What would it be like for me, for you, to remember this identity?  It would go against much of what our culture and religions practice.  Identifying with the outcast, acknowledging and even honoring the scary and discomforting parts of our society and selves.  Marianne Williamson’s well-known celebration of God-breathed humanity, her magnificat, is worth repeating:

Our deepest fear is not that we are inadequate.
Our deepest fear is that we are powerful beyond measure.
It is our light, not our darkness that most frightens us.
We ask ourselves, Who am I to be brilliant,
gorgeous, talented, fabulous?
Actually, who are you not to be?
You are a child of God.
Your playing small does not serve the world.
There is nothing enlightened about shrinking
so that other people won’t feel insecure around you.
We are all meant to shine, as children do.
We were born to make manifest the glory of God that is within us.
It is not just in some of us; it is in everyone. And as we let our own light shine, we unconsciously
give other people permission to do the same.
As we are liberated from our own fear,
our presence automatically liberates others.[3]
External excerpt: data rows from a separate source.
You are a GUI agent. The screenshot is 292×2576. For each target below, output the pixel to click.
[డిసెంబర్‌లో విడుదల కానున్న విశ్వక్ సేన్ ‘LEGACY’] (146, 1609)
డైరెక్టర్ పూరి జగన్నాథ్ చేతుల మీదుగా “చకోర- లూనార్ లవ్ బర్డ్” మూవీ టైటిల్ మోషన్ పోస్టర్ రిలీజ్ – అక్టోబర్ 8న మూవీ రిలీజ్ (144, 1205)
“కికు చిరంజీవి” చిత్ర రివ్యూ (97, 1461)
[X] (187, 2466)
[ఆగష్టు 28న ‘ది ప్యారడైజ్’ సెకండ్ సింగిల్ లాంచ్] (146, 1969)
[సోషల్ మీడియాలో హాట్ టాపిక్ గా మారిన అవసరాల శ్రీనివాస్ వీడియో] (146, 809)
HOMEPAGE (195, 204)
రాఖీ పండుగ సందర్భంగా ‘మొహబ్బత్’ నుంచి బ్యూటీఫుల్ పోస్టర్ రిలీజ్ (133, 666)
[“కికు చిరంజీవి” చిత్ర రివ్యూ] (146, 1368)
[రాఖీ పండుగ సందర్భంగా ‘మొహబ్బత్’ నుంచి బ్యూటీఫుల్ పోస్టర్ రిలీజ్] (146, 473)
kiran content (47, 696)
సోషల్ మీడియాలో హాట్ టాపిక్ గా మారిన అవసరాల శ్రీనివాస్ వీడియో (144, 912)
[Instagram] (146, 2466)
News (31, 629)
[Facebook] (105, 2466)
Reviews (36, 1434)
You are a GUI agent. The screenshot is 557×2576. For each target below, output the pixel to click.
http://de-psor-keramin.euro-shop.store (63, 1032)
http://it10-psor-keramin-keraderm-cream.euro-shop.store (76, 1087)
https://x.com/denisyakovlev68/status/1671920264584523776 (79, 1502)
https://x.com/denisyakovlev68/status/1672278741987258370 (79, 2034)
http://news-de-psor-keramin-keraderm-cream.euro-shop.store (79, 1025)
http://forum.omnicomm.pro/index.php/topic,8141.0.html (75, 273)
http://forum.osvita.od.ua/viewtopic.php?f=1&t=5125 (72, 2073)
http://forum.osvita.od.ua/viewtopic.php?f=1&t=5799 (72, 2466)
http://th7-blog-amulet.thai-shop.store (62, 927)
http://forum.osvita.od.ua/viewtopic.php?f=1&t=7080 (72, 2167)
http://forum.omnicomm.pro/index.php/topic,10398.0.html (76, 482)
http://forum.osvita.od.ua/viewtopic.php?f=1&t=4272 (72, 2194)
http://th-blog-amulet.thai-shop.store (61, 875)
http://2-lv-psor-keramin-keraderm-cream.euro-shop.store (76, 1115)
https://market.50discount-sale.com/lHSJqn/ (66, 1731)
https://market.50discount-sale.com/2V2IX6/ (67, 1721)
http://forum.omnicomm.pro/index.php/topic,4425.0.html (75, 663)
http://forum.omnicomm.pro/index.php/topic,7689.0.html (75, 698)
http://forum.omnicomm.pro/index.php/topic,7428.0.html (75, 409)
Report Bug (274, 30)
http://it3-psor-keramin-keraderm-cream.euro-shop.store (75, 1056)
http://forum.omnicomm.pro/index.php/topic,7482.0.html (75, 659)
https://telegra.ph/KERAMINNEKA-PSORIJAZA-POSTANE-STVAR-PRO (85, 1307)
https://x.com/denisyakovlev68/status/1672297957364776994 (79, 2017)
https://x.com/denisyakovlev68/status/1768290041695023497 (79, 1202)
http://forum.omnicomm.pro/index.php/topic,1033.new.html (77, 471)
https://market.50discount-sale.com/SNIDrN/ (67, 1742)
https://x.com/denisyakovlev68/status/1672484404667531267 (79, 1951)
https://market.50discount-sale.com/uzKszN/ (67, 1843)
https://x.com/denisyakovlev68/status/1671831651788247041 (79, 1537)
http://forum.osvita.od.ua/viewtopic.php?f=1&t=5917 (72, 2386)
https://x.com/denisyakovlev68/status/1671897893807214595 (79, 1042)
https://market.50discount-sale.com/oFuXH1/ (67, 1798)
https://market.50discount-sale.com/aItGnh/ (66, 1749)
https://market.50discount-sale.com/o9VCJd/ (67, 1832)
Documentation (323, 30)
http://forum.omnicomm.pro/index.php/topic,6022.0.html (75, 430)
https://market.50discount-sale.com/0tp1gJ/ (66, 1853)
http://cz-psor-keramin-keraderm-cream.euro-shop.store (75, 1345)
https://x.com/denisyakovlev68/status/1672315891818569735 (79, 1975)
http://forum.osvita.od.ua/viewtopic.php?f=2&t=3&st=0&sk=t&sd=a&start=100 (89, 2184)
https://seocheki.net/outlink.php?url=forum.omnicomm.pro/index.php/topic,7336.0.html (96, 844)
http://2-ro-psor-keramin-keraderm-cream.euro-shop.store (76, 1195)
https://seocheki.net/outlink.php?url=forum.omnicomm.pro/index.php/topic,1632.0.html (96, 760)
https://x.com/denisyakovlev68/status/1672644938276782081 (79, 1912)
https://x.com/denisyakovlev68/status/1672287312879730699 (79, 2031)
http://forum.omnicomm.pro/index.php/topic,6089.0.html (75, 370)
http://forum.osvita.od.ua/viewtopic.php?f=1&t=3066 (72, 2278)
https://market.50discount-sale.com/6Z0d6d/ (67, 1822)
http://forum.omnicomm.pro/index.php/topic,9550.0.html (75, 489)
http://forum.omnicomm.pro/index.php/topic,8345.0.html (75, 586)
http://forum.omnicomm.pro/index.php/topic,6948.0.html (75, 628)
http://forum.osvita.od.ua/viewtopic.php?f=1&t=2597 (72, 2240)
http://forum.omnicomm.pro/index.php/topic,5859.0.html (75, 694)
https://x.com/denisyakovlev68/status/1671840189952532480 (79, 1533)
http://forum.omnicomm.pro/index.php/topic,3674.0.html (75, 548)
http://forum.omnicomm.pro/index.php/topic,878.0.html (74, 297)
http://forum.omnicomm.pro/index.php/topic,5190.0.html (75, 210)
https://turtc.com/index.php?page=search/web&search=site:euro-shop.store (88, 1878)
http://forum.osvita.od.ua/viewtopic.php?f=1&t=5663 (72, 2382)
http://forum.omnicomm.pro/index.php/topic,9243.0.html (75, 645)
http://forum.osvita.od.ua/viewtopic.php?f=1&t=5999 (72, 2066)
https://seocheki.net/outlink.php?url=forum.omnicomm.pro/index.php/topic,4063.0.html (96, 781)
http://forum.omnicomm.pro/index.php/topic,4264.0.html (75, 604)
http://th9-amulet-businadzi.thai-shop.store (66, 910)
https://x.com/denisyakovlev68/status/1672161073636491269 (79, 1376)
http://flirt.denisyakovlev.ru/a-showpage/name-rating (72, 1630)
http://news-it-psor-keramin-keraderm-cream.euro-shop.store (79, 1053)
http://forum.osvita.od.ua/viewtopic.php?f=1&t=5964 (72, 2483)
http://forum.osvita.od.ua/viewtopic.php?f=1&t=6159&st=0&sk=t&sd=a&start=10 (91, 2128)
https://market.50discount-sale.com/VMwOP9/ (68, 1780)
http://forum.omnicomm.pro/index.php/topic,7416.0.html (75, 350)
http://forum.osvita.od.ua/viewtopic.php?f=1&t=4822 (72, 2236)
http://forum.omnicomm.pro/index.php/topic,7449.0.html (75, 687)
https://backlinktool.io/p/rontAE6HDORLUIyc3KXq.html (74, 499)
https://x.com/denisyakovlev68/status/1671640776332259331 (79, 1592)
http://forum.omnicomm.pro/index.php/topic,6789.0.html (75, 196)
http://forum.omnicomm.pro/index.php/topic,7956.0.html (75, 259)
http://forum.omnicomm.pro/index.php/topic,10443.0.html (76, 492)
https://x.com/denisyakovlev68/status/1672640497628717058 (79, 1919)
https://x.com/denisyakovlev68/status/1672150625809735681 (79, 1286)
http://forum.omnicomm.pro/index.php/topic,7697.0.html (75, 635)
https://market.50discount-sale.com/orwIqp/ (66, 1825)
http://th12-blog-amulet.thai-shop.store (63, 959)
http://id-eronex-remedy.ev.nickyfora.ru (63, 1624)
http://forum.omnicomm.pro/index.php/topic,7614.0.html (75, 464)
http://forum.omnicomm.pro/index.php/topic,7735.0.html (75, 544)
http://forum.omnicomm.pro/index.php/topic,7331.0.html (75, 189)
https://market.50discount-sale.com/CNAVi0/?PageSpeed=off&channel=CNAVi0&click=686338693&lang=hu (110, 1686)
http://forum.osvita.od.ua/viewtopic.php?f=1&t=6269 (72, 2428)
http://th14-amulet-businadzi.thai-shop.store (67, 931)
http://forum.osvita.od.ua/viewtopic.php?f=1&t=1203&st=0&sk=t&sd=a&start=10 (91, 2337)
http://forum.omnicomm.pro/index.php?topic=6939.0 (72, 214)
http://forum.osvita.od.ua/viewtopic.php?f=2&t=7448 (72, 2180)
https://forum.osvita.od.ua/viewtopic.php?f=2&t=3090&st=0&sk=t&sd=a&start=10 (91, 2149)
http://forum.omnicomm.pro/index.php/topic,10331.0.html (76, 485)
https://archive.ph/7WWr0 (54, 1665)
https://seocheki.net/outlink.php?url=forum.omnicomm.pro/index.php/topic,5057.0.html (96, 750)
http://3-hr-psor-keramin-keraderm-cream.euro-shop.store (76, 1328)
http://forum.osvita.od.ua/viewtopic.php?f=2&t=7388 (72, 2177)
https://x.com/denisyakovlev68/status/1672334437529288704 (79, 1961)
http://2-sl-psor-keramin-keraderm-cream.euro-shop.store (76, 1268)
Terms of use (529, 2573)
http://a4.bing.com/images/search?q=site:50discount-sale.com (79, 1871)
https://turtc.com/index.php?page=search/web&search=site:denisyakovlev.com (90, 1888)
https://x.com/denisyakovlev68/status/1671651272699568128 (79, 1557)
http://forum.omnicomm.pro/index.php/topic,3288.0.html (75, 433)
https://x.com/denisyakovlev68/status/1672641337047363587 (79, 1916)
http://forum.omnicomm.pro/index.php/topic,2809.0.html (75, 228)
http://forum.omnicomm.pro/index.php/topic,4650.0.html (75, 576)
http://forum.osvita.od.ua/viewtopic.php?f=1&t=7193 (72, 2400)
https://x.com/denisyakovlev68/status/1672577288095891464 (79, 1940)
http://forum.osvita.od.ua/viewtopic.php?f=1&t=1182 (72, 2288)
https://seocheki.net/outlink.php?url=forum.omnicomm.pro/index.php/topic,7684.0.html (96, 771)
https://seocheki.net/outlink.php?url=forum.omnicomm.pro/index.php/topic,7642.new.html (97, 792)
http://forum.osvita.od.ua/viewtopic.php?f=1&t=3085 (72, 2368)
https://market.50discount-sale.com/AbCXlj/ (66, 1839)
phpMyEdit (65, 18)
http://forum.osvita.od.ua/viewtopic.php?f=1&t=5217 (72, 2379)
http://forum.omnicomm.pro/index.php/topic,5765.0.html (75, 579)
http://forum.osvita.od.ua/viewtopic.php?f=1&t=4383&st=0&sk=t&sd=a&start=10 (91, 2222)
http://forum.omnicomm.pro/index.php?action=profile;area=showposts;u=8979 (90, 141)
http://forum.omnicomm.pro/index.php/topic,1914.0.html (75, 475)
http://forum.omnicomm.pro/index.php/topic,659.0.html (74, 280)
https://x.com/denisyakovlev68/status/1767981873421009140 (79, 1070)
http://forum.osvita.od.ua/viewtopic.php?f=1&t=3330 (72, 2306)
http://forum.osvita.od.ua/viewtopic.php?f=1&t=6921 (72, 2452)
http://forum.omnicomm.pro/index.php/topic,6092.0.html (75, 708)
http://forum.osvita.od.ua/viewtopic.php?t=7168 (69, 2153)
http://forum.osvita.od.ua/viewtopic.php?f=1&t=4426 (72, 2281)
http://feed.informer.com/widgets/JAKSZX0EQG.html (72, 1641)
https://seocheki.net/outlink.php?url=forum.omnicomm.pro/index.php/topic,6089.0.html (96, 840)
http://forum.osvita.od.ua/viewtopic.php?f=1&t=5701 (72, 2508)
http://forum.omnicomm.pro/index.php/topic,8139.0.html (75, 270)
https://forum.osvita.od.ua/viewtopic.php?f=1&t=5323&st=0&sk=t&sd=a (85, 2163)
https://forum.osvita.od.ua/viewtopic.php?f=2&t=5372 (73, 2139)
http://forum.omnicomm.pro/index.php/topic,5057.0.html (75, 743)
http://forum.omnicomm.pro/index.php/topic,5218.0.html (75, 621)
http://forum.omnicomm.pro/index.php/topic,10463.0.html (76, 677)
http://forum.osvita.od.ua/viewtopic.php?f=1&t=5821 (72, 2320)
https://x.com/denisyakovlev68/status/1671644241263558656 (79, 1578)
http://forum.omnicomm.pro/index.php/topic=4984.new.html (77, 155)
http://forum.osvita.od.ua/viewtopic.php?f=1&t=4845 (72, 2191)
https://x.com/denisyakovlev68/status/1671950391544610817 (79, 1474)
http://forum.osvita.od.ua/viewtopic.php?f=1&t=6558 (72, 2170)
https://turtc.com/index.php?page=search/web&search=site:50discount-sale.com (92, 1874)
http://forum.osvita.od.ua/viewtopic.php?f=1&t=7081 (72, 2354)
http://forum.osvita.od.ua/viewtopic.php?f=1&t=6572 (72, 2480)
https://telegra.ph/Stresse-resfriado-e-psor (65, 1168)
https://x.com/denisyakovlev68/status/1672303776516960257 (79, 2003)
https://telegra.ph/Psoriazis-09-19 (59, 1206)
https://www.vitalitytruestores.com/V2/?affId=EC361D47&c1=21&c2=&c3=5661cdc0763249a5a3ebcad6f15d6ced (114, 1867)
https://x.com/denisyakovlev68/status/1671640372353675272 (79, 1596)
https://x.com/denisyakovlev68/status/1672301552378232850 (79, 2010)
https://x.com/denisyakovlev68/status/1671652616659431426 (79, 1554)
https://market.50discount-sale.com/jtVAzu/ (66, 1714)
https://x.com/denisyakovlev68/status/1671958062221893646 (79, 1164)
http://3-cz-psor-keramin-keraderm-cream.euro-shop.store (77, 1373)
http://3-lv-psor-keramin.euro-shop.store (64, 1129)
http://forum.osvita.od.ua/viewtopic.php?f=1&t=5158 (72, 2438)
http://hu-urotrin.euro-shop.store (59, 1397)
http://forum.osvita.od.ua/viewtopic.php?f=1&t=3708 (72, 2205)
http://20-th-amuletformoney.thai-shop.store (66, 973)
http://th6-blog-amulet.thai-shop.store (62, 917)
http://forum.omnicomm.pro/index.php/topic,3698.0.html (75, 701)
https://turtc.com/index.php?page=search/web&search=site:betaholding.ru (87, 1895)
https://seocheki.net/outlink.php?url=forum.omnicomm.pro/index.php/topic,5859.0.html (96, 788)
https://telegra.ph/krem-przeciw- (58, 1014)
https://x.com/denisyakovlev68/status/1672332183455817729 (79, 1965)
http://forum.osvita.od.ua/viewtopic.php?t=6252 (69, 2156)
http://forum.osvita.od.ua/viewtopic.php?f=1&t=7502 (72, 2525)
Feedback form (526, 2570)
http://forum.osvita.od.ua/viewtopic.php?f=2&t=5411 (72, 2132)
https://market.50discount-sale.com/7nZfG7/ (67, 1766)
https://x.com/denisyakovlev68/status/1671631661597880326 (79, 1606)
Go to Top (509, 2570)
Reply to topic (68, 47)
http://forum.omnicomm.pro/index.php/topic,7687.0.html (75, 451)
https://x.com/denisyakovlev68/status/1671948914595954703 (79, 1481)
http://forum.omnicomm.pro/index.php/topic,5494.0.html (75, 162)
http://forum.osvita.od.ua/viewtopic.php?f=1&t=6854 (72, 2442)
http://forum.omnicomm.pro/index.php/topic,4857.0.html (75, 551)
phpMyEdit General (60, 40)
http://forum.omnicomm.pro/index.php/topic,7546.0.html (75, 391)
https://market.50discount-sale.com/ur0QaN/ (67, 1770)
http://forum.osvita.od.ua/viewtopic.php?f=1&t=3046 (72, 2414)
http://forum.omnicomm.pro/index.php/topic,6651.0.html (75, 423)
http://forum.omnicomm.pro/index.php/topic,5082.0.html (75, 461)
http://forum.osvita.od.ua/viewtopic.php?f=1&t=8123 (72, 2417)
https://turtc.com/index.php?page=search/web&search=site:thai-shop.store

Unwed mothers, undocumented immigrants, homosexuals, prisoners on death row, sweat shop workers.  I’m sure you could add to the list of people to “revile.”  Take a closer look, inward, at the places in you that have been ignored, feared, shunned.  It really is these very qualities that God dreams of unleashing, of birthing.  But we have to go into the darkness to bring them into the light.

For those of us in the northern hemisphere, Advent is a season of darkness.  The days grow shorter.  Sure, there are still twenty-four hours in each of them, yet the hours of the sun’s gaze are fewer and fewer.  We wait longer for sunrise and watch it set earlier every evening.  It is the season of death, dormancy and waiting.  It is a liminal space in which we light candles to remind us of the luminosity to come.

Descent into darkness is necessary to all life, to transformation and to fresh, new revelations of God.  Even in darkness, something is forming.  We recite the promise of Messiah’s coming, remembering the months of gestation preceding Jesus’ birth.  We declare, “This is our God—the One who scatters the proud, puts down the mighty, exalts the lowly, fills the hungry, sends the rich away empty, creates beauty and brilliance within our womb, mothers the world with fierce and tender love.” 

What yet unborn soul-gift in you is waiting to bless the world?  And what would it take to nurture it into fullness?  How terrifying and empowering would it be to really see the dignity of yourself and everyone else: that all are blessed?



[1] Richard Rohr. Radical Grace: Daily Meditations. St. Anthony Messenger, 1995. From Day 3, p. 5.

[2]Clarissa Pinkola Estes.  The Dangerous Old Woman: Myths and Stories of the Wise Woman Archetype.  Sounds True, 2010.

[3]Marianne Williamson. A Return to Love: Reflections on the Principles of “A Course in Miracles.Harper Collins, 1992. From Chapter 7, Section 3.